We believe that the weak associations found between the parameters evaluated by the BIS and some of the RCSQ domains may be at least partially explained by the overestimation of sleep quality usually observed with subjective instruments, such as the RCSQ.(1,36)

We found no correlation between sleep onset latency and BIS measurements. The ritual of preparing for sleep (turning off the lights, changing from standing to supine, and relaxing) induces physiological changes that trigger sleep.(37) In the ICU, this ritual does not occur, limiting the importance of the analysis of sleep onset latency in the evaluation of subjective sleep quality.

Although the study included individuals who underwent major surgery, their reported pain intensity was low. We believe that this was true because the patients undergoing surgical procedures were included into the study only on the day after the surgical intervention, which enabled the use of adequate analgesia beforehand.

The environmental sound pressure exceeded the 35dB recommended by the World Health Organization (WHO),(38) but the sound level had no correlation with sleep parameters. Other studies have also concluded that, although important, environmental noise is only one of the myriad of factors involved in sleep,(39,40) which may also have been true in this study.

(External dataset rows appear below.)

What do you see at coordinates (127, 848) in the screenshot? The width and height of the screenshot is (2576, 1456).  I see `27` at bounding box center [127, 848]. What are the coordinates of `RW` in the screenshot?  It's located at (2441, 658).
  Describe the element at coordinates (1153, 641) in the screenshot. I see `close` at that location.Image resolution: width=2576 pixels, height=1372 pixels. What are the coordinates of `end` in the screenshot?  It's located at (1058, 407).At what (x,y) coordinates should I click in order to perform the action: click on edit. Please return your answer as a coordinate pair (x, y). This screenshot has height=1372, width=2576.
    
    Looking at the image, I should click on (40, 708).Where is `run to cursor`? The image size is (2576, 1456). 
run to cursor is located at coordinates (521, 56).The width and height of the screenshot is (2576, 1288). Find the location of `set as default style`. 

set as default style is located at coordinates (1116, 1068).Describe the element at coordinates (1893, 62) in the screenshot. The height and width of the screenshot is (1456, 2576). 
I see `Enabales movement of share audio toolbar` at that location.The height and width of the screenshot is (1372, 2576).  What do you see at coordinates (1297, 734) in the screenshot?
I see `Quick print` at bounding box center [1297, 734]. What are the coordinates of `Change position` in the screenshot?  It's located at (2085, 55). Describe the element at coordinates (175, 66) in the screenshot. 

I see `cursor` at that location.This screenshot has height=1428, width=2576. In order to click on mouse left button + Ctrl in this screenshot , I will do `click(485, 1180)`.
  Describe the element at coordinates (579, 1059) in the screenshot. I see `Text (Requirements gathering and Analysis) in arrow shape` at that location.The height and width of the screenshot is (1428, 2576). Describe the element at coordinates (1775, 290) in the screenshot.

Although this is the largest known study using BIS to investigate sleep in the ICU, some limitations should be considered. Part of the sleep of critically ill patients occurs during the day,(1,10,32) but we monitored only the nocturnal period. There were losses to follow-up due to displacement of or discomfort with the sensor (n = 5); however, all patients were lucid and had no residual effect of sedatives, unlike patients in whom BIS is usually used for anesthesia monitoring. Even though there is intra- and interindividual variability in the sleep of critically ill patients(1) and we do not know if the first-night effect(41) occurs with BIS, each participant was monitored only for one night, and these results are only valid for lucid patients with diseases of low or moderate severity. Although this selection criterion limited the generalization of the results, it ensured the reliability of the measurements because the evaluation of sleep in agitated, clinically unstable, or sedated patients is not feasible or is at best biased.(9,42,43)

CONCLUSION

The bispectral index is an instrument with limited feasibility to monitor the sleep of lucid patients and patients with low to moderate disease severity in the intensive care unit. Patients with higher total sleep volume, higher total sleep time, and greater continuous sleep volume had better overall sleep perception. More studies using bispectral index are needed to explore the full potential of this accessible technology in sleep monitoring in the intensive care unit.